**Problem details**
Reproduce the listing from the line with "This screenshot has height=1120, width=1074." up to and including the line with "point(371,296)", requests and all, offsetting every coordinate in the answers by -101. Give back only those lines.

Items in a dataset listing
══════

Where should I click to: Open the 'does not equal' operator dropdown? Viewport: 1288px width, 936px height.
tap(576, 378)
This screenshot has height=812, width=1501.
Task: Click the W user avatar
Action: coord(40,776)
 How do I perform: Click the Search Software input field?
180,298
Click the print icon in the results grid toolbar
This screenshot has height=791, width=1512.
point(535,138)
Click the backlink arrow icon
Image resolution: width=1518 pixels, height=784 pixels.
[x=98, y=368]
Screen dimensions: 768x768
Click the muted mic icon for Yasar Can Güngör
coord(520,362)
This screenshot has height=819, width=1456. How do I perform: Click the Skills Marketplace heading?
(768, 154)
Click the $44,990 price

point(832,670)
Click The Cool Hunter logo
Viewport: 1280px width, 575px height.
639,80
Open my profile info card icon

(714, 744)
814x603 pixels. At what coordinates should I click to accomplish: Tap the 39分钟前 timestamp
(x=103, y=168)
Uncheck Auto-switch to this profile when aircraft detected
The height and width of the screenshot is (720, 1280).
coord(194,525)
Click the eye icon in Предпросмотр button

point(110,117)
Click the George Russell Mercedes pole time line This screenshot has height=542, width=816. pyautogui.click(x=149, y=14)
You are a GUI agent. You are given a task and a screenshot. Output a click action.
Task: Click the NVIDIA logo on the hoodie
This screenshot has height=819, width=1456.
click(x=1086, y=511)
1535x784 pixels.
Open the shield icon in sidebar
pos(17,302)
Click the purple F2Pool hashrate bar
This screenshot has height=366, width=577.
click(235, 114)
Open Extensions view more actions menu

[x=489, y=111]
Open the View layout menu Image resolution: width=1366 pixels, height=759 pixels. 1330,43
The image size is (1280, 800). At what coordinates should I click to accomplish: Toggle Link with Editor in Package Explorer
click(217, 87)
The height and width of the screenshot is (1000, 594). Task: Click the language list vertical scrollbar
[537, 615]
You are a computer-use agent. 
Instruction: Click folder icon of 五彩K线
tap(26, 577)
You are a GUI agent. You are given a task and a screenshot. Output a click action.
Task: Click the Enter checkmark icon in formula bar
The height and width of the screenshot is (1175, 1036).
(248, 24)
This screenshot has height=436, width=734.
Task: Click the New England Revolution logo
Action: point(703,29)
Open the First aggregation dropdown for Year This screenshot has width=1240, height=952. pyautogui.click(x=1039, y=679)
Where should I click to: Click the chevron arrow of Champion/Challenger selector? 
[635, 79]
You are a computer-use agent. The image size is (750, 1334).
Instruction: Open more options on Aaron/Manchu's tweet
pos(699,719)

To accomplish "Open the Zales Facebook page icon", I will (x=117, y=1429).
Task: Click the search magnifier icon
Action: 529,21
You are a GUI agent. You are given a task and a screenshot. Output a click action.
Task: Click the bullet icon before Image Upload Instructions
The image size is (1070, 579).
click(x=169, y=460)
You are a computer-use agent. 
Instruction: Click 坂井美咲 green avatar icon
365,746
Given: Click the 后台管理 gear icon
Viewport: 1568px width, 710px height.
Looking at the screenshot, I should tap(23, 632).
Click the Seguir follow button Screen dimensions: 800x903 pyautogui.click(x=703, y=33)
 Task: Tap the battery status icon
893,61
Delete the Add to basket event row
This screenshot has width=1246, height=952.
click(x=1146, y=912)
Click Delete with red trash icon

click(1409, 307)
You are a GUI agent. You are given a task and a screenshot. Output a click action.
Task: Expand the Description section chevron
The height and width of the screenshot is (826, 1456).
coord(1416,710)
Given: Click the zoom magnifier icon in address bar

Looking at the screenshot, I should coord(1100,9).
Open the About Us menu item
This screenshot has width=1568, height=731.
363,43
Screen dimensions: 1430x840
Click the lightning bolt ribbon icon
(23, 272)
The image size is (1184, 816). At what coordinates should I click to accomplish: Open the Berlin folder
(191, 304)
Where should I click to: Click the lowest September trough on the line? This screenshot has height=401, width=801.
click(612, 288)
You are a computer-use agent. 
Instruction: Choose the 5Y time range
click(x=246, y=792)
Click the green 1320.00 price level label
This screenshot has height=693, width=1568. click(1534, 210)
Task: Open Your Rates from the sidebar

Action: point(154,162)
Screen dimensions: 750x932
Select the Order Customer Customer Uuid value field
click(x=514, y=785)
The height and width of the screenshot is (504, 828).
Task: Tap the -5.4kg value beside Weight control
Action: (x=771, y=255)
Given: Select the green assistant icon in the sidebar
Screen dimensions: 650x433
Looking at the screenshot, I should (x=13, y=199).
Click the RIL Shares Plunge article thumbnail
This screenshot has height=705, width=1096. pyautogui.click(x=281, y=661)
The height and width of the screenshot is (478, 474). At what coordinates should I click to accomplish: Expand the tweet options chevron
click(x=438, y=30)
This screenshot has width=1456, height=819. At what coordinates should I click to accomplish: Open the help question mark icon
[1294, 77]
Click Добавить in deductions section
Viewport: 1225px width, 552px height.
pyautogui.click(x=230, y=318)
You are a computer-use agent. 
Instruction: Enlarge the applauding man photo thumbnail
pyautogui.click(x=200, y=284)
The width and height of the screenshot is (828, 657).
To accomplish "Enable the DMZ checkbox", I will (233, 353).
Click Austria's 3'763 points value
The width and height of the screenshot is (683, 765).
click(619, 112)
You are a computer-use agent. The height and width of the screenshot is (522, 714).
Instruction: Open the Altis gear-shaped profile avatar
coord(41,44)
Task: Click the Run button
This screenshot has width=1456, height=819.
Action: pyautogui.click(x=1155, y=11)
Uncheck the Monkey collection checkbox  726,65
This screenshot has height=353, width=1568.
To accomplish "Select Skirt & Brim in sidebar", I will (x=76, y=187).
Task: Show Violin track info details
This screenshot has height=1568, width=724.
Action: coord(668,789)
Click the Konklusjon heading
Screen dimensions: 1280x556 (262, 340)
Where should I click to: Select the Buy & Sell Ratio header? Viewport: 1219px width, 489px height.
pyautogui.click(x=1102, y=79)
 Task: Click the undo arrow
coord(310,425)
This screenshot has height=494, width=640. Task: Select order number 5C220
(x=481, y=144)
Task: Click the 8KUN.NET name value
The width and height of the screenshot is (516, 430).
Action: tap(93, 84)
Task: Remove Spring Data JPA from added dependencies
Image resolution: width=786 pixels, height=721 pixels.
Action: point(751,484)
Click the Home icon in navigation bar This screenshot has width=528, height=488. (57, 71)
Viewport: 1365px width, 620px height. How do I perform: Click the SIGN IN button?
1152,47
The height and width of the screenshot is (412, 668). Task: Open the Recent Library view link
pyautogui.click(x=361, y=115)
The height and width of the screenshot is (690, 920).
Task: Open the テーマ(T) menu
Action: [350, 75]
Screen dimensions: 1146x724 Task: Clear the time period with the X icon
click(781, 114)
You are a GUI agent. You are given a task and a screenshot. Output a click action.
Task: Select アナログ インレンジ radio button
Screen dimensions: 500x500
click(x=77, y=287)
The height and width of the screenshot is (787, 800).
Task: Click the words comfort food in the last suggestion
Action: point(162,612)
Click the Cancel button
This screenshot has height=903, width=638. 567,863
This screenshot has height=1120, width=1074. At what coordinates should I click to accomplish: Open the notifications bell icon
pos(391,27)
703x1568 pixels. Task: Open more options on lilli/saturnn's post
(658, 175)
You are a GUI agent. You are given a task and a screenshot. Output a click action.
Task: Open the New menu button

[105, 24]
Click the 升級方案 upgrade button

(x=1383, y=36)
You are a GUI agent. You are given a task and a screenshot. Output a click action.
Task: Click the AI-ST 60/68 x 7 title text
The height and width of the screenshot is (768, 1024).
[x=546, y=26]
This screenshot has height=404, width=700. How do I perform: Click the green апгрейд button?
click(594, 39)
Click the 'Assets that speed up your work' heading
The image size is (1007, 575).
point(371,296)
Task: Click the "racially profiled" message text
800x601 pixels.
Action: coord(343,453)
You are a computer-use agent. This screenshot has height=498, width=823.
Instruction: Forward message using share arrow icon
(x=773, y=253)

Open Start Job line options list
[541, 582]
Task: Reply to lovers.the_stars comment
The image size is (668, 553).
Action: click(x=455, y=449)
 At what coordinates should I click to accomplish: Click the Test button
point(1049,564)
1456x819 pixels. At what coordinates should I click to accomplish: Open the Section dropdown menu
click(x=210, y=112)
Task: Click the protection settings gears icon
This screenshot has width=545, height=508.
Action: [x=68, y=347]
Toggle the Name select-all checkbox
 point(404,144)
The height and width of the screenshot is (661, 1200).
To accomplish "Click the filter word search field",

══════

**Output of the task**
This screenshot has height=1120, width=1074. At what coordinates should I click to accomplish: Open the notifications bell icon
pos(290,-74)
703x1568 pixels. Task: Open more options on lilli/saturnn's post
(557, 74)
You are a GUI agent. You are given a task and a screenshot. Output a click action.
Task: Open the New menu button

[4, -77]
Click the 升級方案 upgrade button

(x=1282, y=-65)
You are a GUI agent. You are given a task and a screenshot. Output a click action.
Task: Click the AI-ST 60/68 x 7 title text
The height and width of the screenshot is (768, 1024).
[x=445, y=-75]
This screenshot has height=404, width=700. How do I perform: Click the green апгрейд button?
click(493, -62)
Click the 'Assets that speed up your work' heading
The image size is (1007, 575).
point(270,195)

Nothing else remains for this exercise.